Nasce a Torino nel 1892 in una delle più note e facoltose famiglie ebraiche del capoluogo piemontese. Come tutta la sua famiglia, è un nazionalista fanatico e un monarchico convinto. Assieme al padre e ai tre fratelli partecipa alla prima guerra mondiale come ufficiale di artiglieria. Dopo la guerra lavora nella banca Ovazza, di proprietà della famiglia.

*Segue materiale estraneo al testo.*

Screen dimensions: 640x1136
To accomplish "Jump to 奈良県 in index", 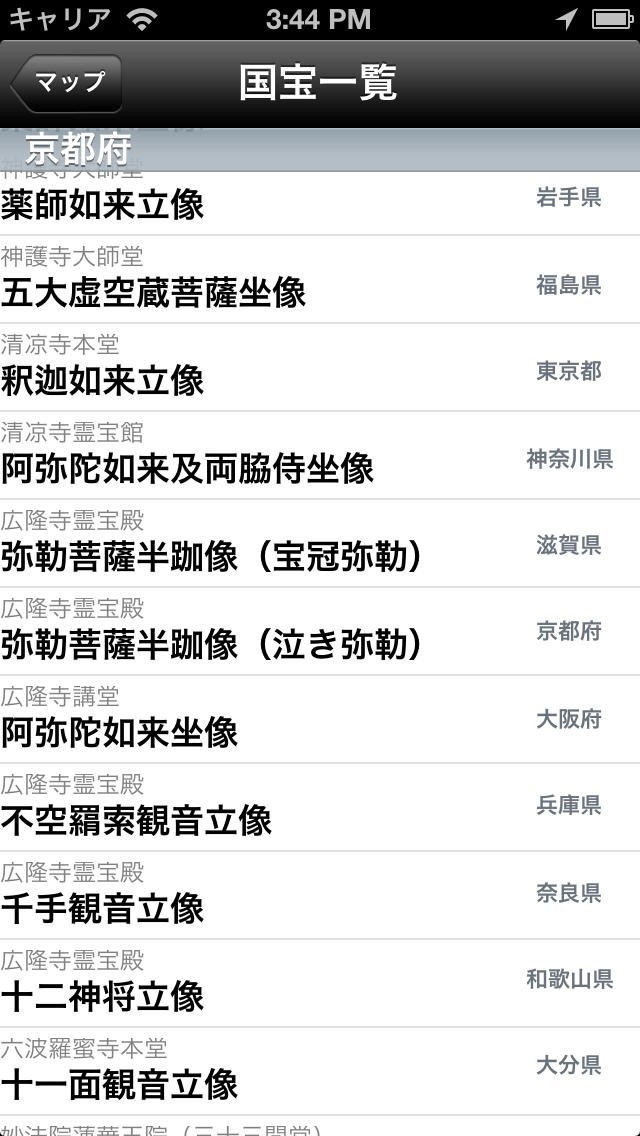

Aderisce tra i primi al movimento fascista ed è anche molto attivo all’interno della comunità ebraica locale finanziando, tra l’altro, molteplici attività filantropiche.

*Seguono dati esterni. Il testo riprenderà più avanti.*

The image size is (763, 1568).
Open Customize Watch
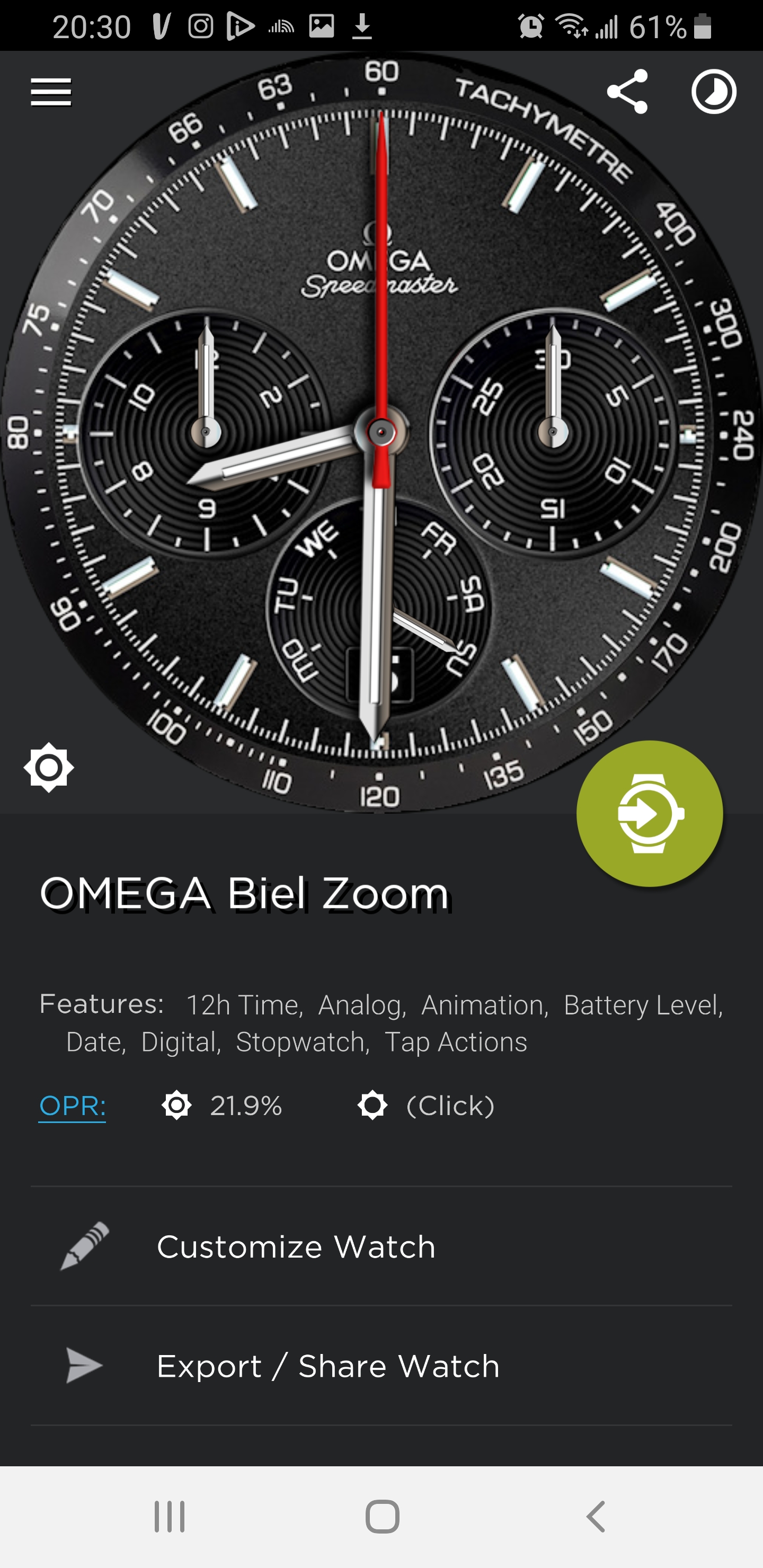(381, 1246)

Nel 1934 vengono arrestati alcuni antifascisti torinesi, tra i quali due ebrei. A seguito della scoperta di questa rete antifascista il giornale di Roberto Farinacci, «Il Regime fascista», scatena una campagna di stampa antiebraica. Ovazza reagisce creando un suo periodico intitolato «La Nostra bandiera», che attacca le correnti sioniste presenti nell’ebraismo italiano allo scopo di esaltare il nazionalismo e la fedeltà al regime fascista degli ebrei italiani.
Nel 1936 fa domanda per partire volontario per la guerra d’Etiopia, ma viene respinto, probabilmente per l’età ormai avanzata. Per i suoi meriti di fascista, e per i suoi contatti personali con alcuni principi della famiglia Savoia, nel 1936 viene invitato a far parte della guardia d’onore alle tombe della famiglia reale.
Con le leggi razziali, la famiglia Ovazza ottiene la discriminazione, e passa relativamente indenne il periodo 1938-1943. In questo periodo Ettore attacca sempre più violentemente gli ebrei sionisti, colpevoli, secondo lui, di alimentare l’antisemitismo.
I due fratelli di Ettore, con le loro famiglie, decidono di emigrare negli Stati Uniti e in Sud America. Con l’occupazione nazista, Ettore con la moglie e i due figli, sceglie di riparare a Gressoney, anche se senza documenti falsi. Riconosciuto in un albergo, viene arrestato da militari tedeschi e ucciso, assieme alla sua famiglia, nel piccolo borgo Intra, uno dei luoghi in cui si svolge l’eccidio del Lago Maggiore.